As competências básicas - seja na forma de conhecimentos,
habilidades, atitudes, interesses, traços, valor ou qualquer
outro aspecto pessoal - são aquelas características
individuais essenciais para o desempenho da atividade e que
diferencia enormemente o desempenho das pessoas.
Todo
funcionário precisa possuir um conjunto de competências
básicas para desenvolver suas atividades na empresa. Quando
o funcionário possui um elevado perfil de competências ele
apresenta as qualidades requeridas para levar adiante
determinadas missões. As competências básicas podem ser
observadas no cotidiano de trabalho ou em situações de
teste. Contudo, o importante é adquirir e agregar
constantemente novas competências que sejam fundamentais
para o sucesso do negócio da empresa, sob pena de investir
em treinamento sem retorno para as necessidades reais da
organização.
Daí a gestão por competências: um
programa sistematizado e desenvolvido no sentido de definir
perfis profissionais que proporcionem maior produtividade e
adequação ao negócio, identificando os pontos de excelência
e os pontos de carência, suprir lacunas e agregar
conhecimento e tendo por base certos critérios objetivamente
mensuráveis.
Na verdade, a gestão por competência
procura substituir o tradicional levantamento de
necessidades de treinamento por uma visão das necessidades
do negócio e como as pessoas poderão aportar valor à
empresa. Isto representa uma colossal mudança na abordagem.

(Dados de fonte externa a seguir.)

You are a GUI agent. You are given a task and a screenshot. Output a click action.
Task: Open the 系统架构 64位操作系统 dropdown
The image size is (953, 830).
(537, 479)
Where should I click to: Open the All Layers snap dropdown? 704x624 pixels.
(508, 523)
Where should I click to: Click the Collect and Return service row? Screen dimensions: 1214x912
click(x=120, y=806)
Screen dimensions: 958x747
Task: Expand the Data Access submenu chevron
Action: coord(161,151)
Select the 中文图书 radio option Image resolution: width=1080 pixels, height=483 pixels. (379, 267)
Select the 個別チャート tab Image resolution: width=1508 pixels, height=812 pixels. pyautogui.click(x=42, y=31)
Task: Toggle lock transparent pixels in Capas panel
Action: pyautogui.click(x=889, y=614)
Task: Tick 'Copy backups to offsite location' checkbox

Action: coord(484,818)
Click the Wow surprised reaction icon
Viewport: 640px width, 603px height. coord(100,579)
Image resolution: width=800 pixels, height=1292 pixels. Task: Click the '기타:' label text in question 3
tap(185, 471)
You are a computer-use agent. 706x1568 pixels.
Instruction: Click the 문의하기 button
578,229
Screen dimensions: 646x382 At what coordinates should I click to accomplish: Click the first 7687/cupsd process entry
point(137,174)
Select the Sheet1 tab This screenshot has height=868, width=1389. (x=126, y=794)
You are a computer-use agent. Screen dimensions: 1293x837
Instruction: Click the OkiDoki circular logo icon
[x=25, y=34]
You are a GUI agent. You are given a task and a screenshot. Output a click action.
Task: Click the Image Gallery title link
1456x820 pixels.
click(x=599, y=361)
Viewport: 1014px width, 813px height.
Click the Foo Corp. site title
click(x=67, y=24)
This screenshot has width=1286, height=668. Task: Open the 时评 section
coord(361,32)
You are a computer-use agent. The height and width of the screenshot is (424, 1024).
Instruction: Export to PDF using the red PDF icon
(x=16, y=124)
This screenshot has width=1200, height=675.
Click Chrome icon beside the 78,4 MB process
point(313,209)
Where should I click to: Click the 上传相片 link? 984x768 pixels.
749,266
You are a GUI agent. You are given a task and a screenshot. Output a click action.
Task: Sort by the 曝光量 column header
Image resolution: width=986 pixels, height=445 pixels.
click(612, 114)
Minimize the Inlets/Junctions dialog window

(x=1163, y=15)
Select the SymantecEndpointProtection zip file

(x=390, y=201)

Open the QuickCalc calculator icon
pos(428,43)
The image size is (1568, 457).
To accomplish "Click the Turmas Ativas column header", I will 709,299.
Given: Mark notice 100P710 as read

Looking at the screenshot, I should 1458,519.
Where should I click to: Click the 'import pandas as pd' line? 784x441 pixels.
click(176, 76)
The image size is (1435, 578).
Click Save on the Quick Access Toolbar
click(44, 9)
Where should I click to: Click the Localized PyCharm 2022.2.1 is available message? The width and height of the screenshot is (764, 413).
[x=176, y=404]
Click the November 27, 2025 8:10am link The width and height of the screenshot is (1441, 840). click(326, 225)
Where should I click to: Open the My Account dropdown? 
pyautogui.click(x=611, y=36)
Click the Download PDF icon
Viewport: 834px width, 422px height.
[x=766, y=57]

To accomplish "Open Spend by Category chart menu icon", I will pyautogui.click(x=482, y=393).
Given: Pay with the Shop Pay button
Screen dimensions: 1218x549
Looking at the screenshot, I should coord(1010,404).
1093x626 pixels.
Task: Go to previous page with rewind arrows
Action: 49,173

A visão do presente ou do passado pela visão do futuro. A
correção das carências atuais pelo destino da organização.
Mas quais são essas competências? Elas mudam com o passar do
tempo e focalizam as necessidades do negócio. As novas
competências exigidas pelas empresas nos novos ambientes de
negócios são as seguintes:
1. Aprender a aprender: As
pessoas deve contribuir construtivamente em tudo e, para
tanto, devem ter condições de aprender continuamente. O
importante é que aprendam a aprender. Isso significa
forçosamente desaprender coisas antigas e sem proveito para
a organização para aprender coisas novas e necessárias. Em
outros termos, flexibilidade, apreensão e inovação.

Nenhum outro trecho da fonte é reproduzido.